*What this task involves*
Please render the rows below as a numbered list, omitting any blank lines.

*Data extract*
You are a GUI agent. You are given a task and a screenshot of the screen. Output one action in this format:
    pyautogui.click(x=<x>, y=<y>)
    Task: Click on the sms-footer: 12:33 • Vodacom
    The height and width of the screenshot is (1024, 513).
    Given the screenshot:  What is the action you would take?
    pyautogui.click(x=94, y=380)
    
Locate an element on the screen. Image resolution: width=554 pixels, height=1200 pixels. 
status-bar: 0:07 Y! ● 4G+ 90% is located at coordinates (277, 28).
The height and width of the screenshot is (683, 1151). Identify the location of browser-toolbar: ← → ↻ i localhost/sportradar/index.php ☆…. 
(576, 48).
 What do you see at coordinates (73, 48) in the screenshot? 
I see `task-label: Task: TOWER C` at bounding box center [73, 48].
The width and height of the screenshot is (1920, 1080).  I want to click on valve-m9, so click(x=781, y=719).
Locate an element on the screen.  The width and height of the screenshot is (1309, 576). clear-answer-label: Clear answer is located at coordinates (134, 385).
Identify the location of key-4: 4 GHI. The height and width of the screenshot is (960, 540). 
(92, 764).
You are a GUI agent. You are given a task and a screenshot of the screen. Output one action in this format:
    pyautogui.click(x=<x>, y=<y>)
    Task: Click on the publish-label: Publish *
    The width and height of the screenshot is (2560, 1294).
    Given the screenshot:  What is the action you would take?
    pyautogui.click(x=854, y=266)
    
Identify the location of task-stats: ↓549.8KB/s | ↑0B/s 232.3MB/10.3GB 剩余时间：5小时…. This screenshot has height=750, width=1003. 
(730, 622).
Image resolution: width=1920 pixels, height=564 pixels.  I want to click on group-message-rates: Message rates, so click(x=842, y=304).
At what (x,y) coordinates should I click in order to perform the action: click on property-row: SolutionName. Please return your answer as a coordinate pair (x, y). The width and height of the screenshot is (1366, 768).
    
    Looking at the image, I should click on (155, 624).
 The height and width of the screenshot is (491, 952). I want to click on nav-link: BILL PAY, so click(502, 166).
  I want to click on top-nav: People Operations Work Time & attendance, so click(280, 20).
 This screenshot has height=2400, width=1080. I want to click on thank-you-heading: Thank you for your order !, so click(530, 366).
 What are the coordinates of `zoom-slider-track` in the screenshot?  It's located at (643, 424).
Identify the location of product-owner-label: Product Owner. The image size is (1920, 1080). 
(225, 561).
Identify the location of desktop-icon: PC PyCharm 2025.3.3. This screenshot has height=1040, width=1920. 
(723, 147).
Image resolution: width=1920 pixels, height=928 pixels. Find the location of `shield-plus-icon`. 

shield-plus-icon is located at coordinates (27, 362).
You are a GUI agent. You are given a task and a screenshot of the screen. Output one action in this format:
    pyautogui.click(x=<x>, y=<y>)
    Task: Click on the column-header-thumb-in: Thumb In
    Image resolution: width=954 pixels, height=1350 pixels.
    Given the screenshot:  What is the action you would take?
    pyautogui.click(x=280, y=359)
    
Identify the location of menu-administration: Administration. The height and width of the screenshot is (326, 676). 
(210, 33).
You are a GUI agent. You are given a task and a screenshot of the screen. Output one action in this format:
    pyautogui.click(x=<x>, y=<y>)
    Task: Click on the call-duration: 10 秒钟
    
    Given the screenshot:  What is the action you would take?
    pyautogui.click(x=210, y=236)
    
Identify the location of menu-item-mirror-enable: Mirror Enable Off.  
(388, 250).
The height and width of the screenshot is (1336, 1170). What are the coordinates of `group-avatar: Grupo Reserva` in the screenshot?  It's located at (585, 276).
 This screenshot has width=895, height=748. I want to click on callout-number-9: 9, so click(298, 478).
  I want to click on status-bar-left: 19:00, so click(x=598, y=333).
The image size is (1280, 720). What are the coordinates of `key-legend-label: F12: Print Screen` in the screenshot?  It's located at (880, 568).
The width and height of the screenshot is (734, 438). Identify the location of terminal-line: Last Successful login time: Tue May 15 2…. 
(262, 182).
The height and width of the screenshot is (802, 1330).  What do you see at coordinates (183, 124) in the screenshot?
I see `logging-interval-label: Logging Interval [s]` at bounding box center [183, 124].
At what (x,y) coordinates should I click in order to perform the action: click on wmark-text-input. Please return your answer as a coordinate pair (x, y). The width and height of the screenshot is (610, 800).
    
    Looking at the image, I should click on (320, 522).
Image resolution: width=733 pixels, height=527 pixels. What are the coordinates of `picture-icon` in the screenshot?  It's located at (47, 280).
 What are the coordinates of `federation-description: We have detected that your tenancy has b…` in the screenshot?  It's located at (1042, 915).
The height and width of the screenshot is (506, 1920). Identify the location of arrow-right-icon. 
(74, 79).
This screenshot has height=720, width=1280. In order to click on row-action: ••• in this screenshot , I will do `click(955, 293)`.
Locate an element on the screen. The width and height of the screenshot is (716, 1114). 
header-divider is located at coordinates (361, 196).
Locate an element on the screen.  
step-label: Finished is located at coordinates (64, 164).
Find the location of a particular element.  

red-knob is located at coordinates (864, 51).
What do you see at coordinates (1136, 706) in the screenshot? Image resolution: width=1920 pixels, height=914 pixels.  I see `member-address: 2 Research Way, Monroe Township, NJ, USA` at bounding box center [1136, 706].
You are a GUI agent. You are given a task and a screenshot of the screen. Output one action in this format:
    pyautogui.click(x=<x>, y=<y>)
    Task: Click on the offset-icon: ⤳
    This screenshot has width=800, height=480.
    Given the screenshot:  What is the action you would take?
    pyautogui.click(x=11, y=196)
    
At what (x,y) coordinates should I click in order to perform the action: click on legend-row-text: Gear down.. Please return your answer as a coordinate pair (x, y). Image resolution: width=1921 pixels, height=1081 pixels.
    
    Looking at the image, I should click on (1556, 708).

*Worked solution*
1. You are a GUI agent. You are given a task and a screenshot of the screen. Output one action in this format:
2.     pyautogui.click(x=<x>, y=<y>)
3.     Task: Click on the sms-footer: 12:33 • Vodacom
4.     The height and width of the screenshot is (1024, 513).
5.     Given the screenshot:  What is the action you would take?
6.     pyautogui.click(x=94, y=380)
7. Locate an element on the screen. Image resolution: width=554 pixels, height=1200 pixels. 
8. status-bar: 0:07 Y! ● 4G+ 90% is located at coordinates (277, 28).
9. The height and width of the screenshot is (683, 1151). Identify the location of browser-toolbar: ← → ↻ i localhost/sportradar/index.php ☆…. 
10. (576, 48).
11.  What do you see at coordinates (73, 48) in the screenshot? 
12. I see `task-label: Task: TOWER C` at bounding box center [73, 48].
13. The width and height of the screenshot is (1920, 1080).  I want to click on valve-m9, so click(x=781, y=719).
14. Locate an element on the screen.  The width and height of the screenshot is (1309, 576). clear-answer-label: Clear answer is located at coordinates (134, 385).
15. Identify the location of key-4: 4 GHI. The height and width of the screenshot is (960, 540). 
16. (92, 764).
17. You are a GUI agent. You are given a task and a screenshot of the screen. Output one action in this format:
18.     pyautogui.click(x=<x>, y=<y>)
19.     Task: Click on the publish-label: Publish *
20.     The width and height of the screenshot is (2560, 1294).
21.     Given the screenshot:  What is the action you would take?
22.     pyautogui.click(x=854, y=266)
23. Identify the location of task-stats: ↓549.8KB/s | ↑0B/s 232.3MB/10.3GB 剩余时间：5小时…. This screenshot has height=750, width=1003. 
24. (730, 622).
25. Image resolution: width=1920 pixels, height=564 pixels.  I want to click on group-message-rates: Message rates, so click(x=842, y=304).
26. At what (x,y) coordinates should I click in order to perform the action: click on property-row: SolutionName. Please return your answer as a coordinate pair (x, y). The width and height of the screenshot is (1366, 768).
27.     Looking at the image, I should click on (155, 624).
28.  The height and width of the screenshot is (491, 952). I want to click on nav-link: BILL PAY, so click(502, 166).
29.   I want to click on top-nav: People Operations Work Time & attendance, so click(280, 20).
30.  This screenshot has height=2400, width=1080. I want to click on thank-you-heading: Thank you for your order !, so click(530, 366).
31.  What are the coordinates of `zoom-slider-track` in the screenshot?  It's located at (643, 424).
32. Identify the location of product-owner-label: Product Owner. The image size is (1920, 1080). 
33. (225, 561).
34. Identify the location of desktop-icon: PC PyCharm 2025.3.3. This screenshot has height=1040, width=1920. 
35. (723, 147).
36. Image resolution: width=1920 pixels, height=928 pixels. Find the location of `shield-plus-icon`. 
37. shield-plus-icon is located at coordinates (27, 362).
38. You are a GUI agent. You are given a task and a screenshot of the screen. Output one action in this format:
39.     pyautogui.click(x=<x>, y=<y>)
40.     Task: Click on the column-header-thumb-in: Thumb In
41.     Image resolution: width=954 pixels, height=1350 pixels.
42.     Given the screenshot:  What is the action you would take?
43.     pyautogui.click(x=280, y=359)
44. Identify the location of menu-administration: Administration. The height and width of the screenshot is (326, 676). 
45. (210, 33).
46. You are a GUI agent. You are given a task and a screenshot of the screen. Output one action in this format:
47.     pyautogui.click(x=<x>, y=<y>)
48.     Task: Click on the call-duration: 10 秒钟
49.     Given the screenshot:  What is the action you would take?
50.     pyautogui.click(x=210, y=236)
51. Identify the location of menu-item-mirror-enable: Mirror Enable Off.  
52. (388, 250).
53. The height and width of the screenshot is (1336, 1170). What are the coordinates of `group-avatar: Grupo Reserva` in the screenshot?  It's located at (585, 276).
54.  This screenshot has width=895, height=748. I want to click on callout-number-9: 9, so click(298, 478).
55.   I want to click on status-bar-left: 19:00, so click(x=598, y=333).
56. The image size is (1280, 720). What are the coordinates of `key-legend-label: F12: Print Screen` in the screenshot?  It's located at (880, 568).
57. The width and height of the screenshot is (734, 438). Identify the location of terminal-line: Last Successful login time: Tue May 15 2…. 
58. (262, 182).
59. The height and width of the screenshot is (802, 1330).  What do you see at coordinates (183, 124) in the screenshot?
60. I see `logging-interval-label: Logging Interval [s]` at bounding box center [183, 124].
61. At what (x,y) coordinates should I click in order to perform the action: click on wmark-text-input. Please return your answer as a coordinate pair (x, y). The width and height of the screenshot is (610, 800).
62.     Looking at the image, I should click on (320, 522).
63. Image resolution: width=733 pixels, height=527 pixels. What are the coordinates of `picture-icon` in the screenshot?  It's located at (47, 280).
64.  What are the coordinates of `federation-description: We have detected that your tenancy has b…` in the screenshot?  It's located at (1042, 915).
65. The height and width of the screenshot is (506, 1920). Identify the location of arrow-right-icon. 
66. (74, 79).
67. This screenshot has height=720, width=1280. In order to click on row-action: ••• in this screenshot , I will do `click(955, 293)`.
68. Locate an element on the screen. The width and height of the screenshot is (716, 1114). 
69. header-divider is located at coordinates (361, 196).
70. Locate an element on the screen.  
71. step-label: Finished is located at coordinates (64, 164).
72. Find the location of a particular element.  
73. red-knob is located at coordinates (864, 51).
74. What do you see at coordinates (1136, 706) in the screenshot? Image resolution: width=1920 pixels, height=914 pixels.  I see `member-address: 2 Research Way, Monroe Township, NJ, USA` at bounding box center [1136, 706].
75. You are a GUI agent. You are given a task and a screenshot of the screen. Output one action in this format:
76.     pyautogui.click(x=<x>, y=<y>)
77.     Task: Click on the offset-icon: ⤳
78.     This screenshot has width=800, height=480.
79.     Given the screenshot:  What is the action you would take?
80.     pyautogui.click(x=11, y=196)
81. At what (x,y) coordinates should I click in order to perform the action: click on legend-row-text: Gear down.. Please return your answer as a coordinate pair (x, y). Image resolution: width=1921 pixels, height=1081 pixels.
82.     Looking at the image, I should click on (1556, 708).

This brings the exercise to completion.